A programming classic
There’s a classic programmer joke - the stages of debugging:
- That can’t happen
- That doesn’t happen on my machine
- That shouldn’t happen
- Why does that happen
- Oh, I see…
- How did that ever work?
It’s funny because it’s true.
But why do we laugh at this? It’s a pretty terrible state of affairs.
There’s a lot to unpack in this joke.
“That can’t happen”
First off why is our reaction immediately to deny the very existence of the bug? It’s unlikely that someone will have gone to the effort of cooking up an elaborate lie to waste our time looking for a non-existent bug.
Bugs are a violation of expectation, someone expected the system to behave in a certain way and it didn’t.
From a developers point of view, our expectations have also been violated.
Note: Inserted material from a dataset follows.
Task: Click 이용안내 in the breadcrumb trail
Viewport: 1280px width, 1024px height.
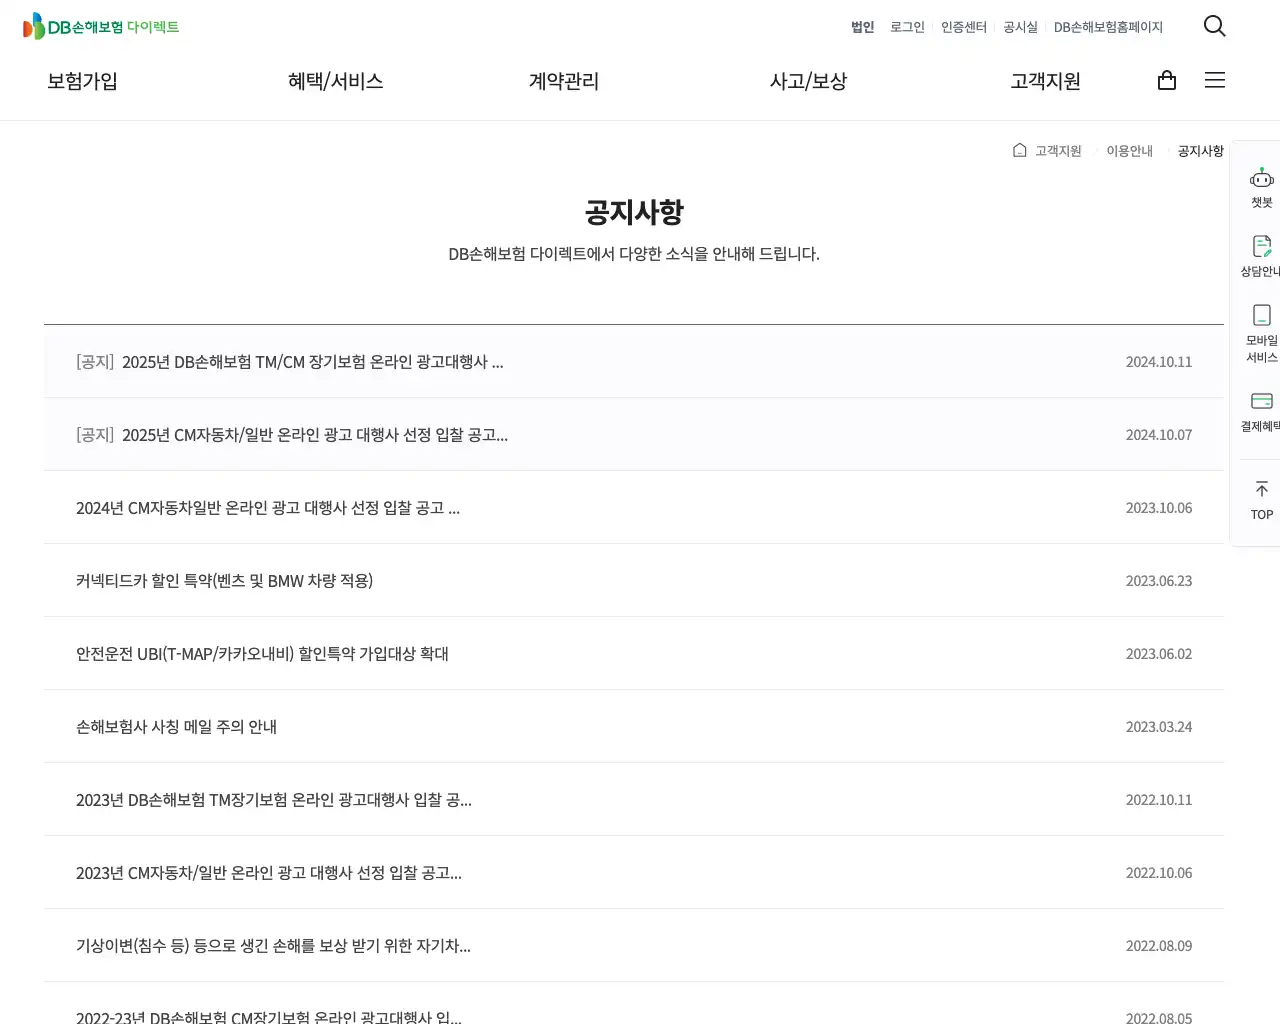Action: (1129, 150)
We told the computer to do one thing, and it has decided to something completely different.
This leads to the classic - “there must be a bug in the compiler” or “must be user error” and the equally popular blame the tools: “it’s because we’re using XYZ language or framework - everyone knows it’s buggy/broken”.
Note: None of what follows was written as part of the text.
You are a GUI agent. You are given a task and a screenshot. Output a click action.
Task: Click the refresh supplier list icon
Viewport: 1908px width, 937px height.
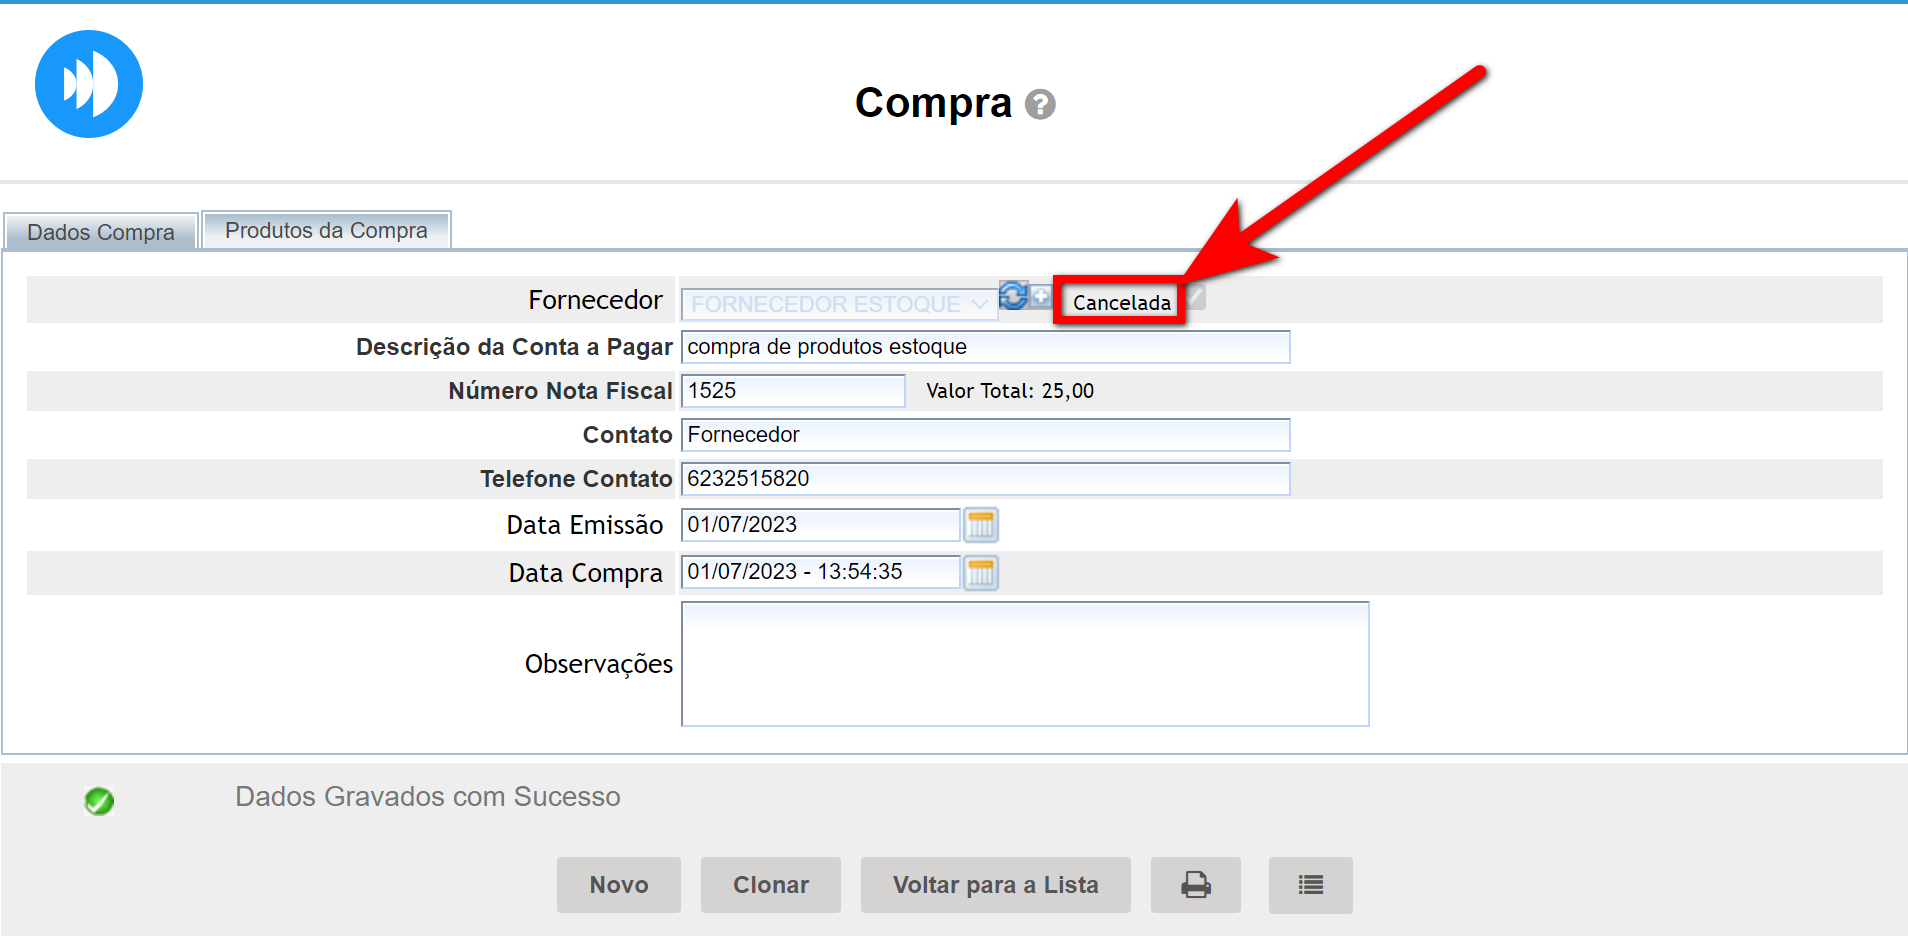pyautogui.click(x=1012, y=296)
Developers take a lot of pride in their work - we’re generally compensated well because we are considered to be experts in our field - suddenly we’re exposed as being just as fallible as the next person.
Obviously the “That can’t happen” is a foolish response. A computer just does what it is told to do. It is not an evil mischievous imp that is deliberately trying to sabotage our work.
We need to change our immediate response to one of acceptance - there’s a bug, no point in pretending it doesn’t exist.
“That doesn’t happen on my machine”
What kind of a developer just chucks code over the wall without testing it? Of course it works on my machine!
Well, what can we say about this one? We could just lump this in with the denial of the bug existence, but it’s worth breaking it out into its own discussion.
In complex systems this is a remote possibility, code that works in isolation may not work when deployed. Interactions between different parts of a system can cause the behaviour to change in unexpected ways.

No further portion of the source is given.